In Finland, the official language is Finnish and in Iceland, it is Icelandic. These languages aren’t part of the Scandinavian language family, with Finnish being part of the Uralic language family and Icelandic descending from Old Norse, although they do have some similarities with the “main” Scandinavian languages.
(It’s also worth mentioning that all of these countries – except Iceland – have other official languages, although this is sometimes region-specific within each country. For example, in Denmark, Greenlandic and Faroese are also considered official languages used in Greenland and the Faroe Islands respectively.)
What do Scandinavians call themselves?
The people of Norway, Denmark, and Sweden generally refer to themselves as Norwegian, Danish, and Swedish respectively. These are the official nationalities of each country. However, many people in the region also identify as Scandinavian in some way but won’t commonly refer to themselves as such.
That is, it’s very rare for someone from one of these countries to say out loud that they are “Scandinavian”. This is despite the fact that they would recognise some common Scandinavian identity, but it’s simply not something that they would call themselves.
If you want to expand the definition of Scandinavian to include Finland and Iceland, the same remains true. That is, the people of Finland generally refer to themselves as Finns. They have their own distinct culture and identity, separate from the other Scandinavian countries.
However, like the other Scandinavian countries, Finland has a lot of cultural and historical ties with the other countries in the region, and it is often considered part of the broader Nordic region.

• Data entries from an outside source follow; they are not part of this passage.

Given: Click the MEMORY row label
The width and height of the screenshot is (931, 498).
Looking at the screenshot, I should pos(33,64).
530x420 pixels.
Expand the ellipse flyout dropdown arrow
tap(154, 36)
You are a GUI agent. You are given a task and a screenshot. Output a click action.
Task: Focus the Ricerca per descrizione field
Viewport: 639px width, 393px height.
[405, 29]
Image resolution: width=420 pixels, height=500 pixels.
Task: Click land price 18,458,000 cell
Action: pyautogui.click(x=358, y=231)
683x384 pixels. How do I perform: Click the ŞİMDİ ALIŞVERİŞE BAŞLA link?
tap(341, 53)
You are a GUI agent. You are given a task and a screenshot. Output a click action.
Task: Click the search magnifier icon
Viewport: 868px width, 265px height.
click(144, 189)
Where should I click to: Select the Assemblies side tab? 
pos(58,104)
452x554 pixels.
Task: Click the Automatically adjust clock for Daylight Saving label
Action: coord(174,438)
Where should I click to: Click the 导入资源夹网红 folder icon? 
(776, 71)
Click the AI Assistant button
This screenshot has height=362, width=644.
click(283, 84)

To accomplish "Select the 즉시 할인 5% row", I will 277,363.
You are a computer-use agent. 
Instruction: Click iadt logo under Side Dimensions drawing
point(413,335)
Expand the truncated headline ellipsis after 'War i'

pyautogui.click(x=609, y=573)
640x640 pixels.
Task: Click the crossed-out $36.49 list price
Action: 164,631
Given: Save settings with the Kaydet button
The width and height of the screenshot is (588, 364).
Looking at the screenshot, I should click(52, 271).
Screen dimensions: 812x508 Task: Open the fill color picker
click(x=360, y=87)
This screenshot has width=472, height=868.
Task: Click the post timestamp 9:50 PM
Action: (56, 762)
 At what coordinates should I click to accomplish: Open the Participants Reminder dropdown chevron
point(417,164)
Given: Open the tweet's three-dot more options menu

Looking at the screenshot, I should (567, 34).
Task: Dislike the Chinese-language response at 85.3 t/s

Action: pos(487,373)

Similarly, the people of Iceland generally refer to themselves as Icelanders. Like Finland, Iceland has its own distinct culture and identity. However, it is also considered a Nordic country, and shares many cultural and historical ties with the other countries in the region.
What continent is Scandinavia in?
Scandinavia is located in Northern Europe on the Scandinavian peninsula, which is a part of the larger European continent. Norway, Denmark and Sweden, the three countries that make up the core of Scandinavia, are on the eastern and southern shores of the Baltic Sea and the North Sea.
Finland and Iceland are not located on the Scandinavian peninsula, which is one common reason used for why they shouldn’t be considered as “Scandinavian”.
In any case, they are considered part of the broader Nordic region, and so are also situated in Northern Europe.